More than one in every 10 council posts in Dundee have been axed over the past two years the second-highest rate of local authority job losses in the country.
Statistics released by the GMB union reveal there was an 11% drop in the number of local authority employees in Dundee between 2010 and 2012. There are now 7,300 Dundee City Council employees, 900 fewer than there were two years ago.
Only Renfrewshire and Highland Council shed a greater proportion of its workforce over that period but Highland Council’s figures are skewed, as around 1,400 employees were transferred to the NHS as part of an overhaul of care services.
Renfrewshire axed 1,000 posts over the two years, reducing its workforce by 11.6% to 7,600.
Highland Council has reduced its workforce by 2,800 to 10,100 a staggering reduction of 21.7%. However, total job losses were only around half of this because of the transfer of staff to the NHS.
A spokeswoman for Highland Council said: ”The GMB should know better, as their members were fully involved in the integration process.”
Angus Council’s workforce has fallen by 200 or just 3.5% to 5,500 over the past two years, while Perth and Kinross’s has dropped by 3.3% to 5,900. Fife Council has axed 1,800 positions, 7.8% of its 2010 workforce.
Across Scotland the number of council employees fell by 7.3% to 282,000.
According to the GMB, there have been more than 650,000 public sector job losses across the UK since the 2010 General Election.

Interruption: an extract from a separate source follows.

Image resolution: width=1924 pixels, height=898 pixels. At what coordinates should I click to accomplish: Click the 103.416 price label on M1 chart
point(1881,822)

Around 300,000 of these were in local government. The union is warning of further job losses because of the ongoing need to cut public spending.

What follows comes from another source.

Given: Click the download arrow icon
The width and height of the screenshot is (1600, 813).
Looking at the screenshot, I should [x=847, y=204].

Dundee City Council has to find more than £18 million of savings over the next two years but administration leader Ken Guild this week said these could be achieved without the need for voluntary redundancies or cuts to frontline services.
However, a voluntary redundancy scheme will continue to operate.
Harry Donaldson, secretary of GMB Scotland, said: ”Plainly, this government has engineered the most savage decimation of public services ever seen. The scale of the fall in public sector employees so far now outstrips the last two recessions in 1982-87 and 1992-97 to stand at a shocking 659,000.
”Almost 300,000 job losses are in local government, which is a considerably higher number than original estimates. Yet there is still more to come, as health authorities and councils are facing significant new budget challenges next year.”